WHAT THE TASK REQUIRES:
Every line from the start of the records below to the line containing "Task: Open the Privacy notice link" should be retyped exactly, that line included, and no others.

Saved data entries:
--- START ---

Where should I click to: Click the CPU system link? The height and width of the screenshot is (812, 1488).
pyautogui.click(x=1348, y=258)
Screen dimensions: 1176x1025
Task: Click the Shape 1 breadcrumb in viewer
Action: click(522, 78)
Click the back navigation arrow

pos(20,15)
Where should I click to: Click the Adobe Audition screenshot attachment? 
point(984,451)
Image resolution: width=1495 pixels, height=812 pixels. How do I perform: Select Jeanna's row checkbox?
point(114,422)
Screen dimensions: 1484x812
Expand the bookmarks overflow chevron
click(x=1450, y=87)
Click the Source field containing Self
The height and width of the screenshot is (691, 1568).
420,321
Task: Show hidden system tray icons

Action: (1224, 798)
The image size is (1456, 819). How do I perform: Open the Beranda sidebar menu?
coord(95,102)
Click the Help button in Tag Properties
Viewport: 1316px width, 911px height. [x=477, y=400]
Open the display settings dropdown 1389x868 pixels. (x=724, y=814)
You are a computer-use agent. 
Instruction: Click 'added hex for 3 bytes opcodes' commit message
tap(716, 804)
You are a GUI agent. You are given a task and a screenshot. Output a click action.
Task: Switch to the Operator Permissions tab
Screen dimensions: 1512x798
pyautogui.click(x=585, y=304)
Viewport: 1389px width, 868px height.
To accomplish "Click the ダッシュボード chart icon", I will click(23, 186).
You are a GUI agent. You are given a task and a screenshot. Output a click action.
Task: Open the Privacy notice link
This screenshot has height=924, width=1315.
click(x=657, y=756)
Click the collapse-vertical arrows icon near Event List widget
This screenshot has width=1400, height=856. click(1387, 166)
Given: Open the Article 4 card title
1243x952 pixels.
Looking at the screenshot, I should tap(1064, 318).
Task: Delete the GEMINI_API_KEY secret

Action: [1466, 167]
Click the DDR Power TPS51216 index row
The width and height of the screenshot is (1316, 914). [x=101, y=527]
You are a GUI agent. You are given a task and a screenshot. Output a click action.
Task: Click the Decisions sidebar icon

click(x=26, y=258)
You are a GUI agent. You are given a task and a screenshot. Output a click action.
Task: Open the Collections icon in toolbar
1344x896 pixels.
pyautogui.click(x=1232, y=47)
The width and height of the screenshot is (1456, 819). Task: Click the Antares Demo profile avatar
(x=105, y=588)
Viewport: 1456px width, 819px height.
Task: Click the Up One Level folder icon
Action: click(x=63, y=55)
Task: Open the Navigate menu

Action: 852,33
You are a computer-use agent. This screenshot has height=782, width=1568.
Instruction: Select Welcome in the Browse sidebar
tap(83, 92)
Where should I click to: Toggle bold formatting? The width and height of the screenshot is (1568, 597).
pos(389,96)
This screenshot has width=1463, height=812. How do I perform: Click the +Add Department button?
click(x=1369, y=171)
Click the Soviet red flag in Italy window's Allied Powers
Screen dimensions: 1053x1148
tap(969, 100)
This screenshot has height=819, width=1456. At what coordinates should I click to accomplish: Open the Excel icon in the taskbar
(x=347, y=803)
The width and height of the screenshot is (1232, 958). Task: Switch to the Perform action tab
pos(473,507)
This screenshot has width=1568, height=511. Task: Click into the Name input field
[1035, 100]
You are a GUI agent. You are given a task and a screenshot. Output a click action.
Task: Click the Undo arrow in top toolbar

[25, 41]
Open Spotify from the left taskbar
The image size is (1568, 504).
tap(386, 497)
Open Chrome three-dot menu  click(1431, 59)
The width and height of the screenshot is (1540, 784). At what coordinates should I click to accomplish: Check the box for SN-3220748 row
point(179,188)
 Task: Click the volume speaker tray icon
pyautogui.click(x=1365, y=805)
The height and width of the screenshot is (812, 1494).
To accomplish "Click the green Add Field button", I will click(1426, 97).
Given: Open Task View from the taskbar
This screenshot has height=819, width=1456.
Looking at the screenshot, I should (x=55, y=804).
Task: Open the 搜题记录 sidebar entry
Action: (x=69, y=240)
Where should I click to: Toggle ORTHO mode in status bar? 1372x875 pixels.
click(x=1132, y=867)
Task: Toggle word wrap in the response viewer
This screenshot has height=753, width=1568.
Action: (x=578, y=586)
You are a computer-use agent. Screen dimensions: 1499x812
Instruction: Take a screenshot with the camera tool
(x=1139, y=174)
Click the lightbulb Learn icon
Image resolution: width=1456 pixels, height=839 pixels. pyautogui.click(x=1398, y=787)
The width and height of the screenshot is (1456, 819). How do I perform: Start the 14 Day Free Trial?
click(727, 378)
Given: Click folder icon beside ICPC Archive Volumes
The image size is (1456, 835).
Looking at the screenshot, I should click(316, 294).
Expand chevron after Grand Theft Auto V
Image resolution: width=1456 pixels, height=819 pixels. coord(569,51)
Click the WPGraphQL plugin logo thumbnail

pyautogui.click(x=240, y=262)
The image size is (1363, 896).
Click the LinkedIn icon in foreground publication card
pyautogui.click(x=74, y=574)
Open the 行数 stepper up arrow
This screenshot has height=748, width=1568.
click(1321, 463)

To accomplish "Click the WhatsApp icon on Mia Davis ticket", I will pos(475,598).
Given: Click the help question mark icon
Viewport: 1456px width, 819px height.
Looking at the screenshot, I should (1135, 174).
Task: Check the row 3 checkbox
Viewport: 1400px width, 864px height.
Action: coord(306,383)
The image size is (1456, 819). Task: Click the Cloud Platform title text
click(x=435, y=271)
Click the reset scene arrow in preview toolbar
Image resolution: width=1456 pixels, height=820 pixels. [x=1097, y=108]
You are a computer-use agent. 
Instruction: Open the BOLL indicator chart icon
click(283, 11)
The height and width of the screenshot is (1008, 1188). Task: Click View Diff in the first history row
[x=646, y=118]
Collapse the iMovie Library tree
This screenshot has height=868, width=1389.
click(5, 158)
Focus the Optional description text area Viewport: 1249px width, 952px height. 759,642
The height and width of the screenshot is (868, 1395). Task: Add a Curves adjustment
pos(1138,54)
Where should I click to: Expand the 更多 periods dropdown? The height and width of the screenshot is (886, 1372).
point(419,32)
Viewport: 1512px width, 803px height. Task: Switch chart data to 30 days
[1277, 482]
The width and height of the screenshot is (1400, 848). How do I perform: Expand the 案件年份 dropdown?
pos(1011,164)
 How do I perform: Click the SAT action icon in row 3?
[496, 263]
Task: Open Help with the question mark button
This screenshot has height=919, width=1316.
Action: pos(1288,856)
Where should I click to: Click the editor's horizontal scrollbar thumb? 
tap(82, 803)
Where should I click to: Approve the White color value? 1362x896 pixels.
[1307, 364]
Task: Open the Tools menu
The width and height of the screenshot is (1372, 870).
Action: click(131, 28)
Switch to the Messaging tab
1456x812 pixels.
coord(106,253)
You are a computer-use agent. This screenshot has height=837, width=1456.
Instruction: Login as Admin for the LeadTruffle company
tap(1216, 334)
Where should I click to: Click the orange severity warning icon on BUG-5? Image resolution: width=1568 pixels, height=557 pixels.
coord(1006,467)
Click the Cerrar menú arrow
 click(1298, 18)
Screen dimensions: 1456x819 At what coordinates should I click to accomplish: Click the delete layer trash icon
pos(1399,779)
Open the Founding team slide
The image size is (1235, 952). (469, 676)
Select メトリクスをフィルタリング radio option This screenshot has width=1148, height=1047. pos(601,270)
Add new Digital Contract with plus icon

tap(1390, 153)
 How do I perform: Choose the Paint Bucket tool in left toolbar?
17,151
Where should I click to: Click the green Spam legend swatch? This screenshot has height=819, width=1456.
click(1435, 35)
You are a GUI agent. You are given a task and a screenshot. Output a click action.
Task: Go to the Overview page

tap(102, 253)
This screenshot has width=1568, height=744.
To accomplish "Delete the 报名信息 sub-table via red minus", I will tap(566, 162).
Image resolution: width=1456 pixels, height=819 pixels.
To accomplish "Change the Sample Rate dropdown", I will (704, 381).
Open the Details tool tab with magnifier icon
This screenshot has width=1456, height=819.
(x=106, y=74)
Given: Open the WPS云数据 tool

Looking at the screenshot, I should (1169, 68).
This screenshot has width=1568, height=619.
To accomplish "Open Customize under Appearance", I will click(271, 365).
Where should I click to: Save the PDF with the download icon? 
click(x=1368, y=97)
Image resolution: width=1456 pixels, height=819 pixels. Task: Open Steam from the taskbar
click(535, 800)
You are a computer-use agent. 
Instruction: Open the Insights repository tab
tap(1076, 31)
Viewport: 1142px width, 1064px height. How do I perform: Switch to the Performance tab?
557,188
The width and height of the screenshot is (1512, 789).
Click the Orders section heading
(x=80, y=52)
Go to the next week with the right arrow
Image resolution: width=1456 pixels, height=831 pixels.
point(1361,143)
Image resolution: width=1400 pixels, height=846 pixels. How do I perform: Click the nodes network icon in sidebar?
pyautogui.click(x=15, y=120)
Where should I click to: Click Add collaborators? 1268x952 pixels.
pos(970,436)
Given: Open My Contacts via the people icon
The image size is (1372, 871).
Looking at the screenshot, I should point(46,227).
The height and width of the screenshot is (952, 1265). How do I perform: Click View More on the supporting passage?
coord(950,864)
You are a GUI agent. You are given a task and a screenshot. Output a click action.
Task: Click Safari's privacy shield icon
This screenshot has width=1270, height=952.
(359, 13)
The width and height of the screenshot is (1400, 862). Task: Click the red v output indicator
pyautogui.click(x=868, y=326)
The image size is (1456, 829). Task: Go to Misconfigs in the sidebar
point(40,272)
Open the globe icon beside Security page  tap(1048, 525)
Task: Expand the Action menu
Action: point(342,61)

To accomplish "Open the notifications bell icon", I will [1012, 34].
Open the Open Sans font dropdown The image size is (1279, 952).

--- END ---

RESULT BELOW:
Where should I click to: Click the CPU system link? The height and width of the screenshot is (812, 1488).
pyautogui.click(x=1348, y=258)
Screen dimensions: 1176x1025
Task: Click the Shape 1 breadcrumb in viewer
Action: click(522, 78)
Click the back navigation arrow

pos(20,15)
Where should I click to: Click the Adobe Audition screenshot attachment? 
point(984,451)
Image resolution: width=1495 pixels, height=812 pixels. How do I perform: Select Jeanna's row checkbox?
point(114,422)
Screen dimensions: 1484x812
Expand the bookmarks overflow chevron
click(x=1450, y=87)
Click the Source field containing Self
The height and width of the screenshot is (691, 1568).
420,321
Task: Show hidden system tray icons

Action: (1224, 798)
The image size is (1456, 819). How do I perform: Open the Beranda sidebar menu?
coord(95,102)
Click the Help button in Tag Properties
Viewport: 1316px width, 911px height. [x=477, y=400]
Open the display settings dropdown 1389x868 pixels. (x=724, y=814)
You are a computer-use agent. 
Instruction: Click 'added hex for 3 bytes opcodes' commit message
tap(716, 804)
You are a GUI agent. You are given a task and a screenshot. Output a click action.
Task: Switch to the Operator Permissions tab
Screen dimensions: 1512x798
pyautogui.click(x=585, y=304)
Viewport: 1389px width, 868px height.
To accomplish "Click the ダッシュボード chart icon", I will click(23, 186).
You are a GUI agent. You are given a task and a screenshot. Output a click action.
Task: Open the Privacy notice link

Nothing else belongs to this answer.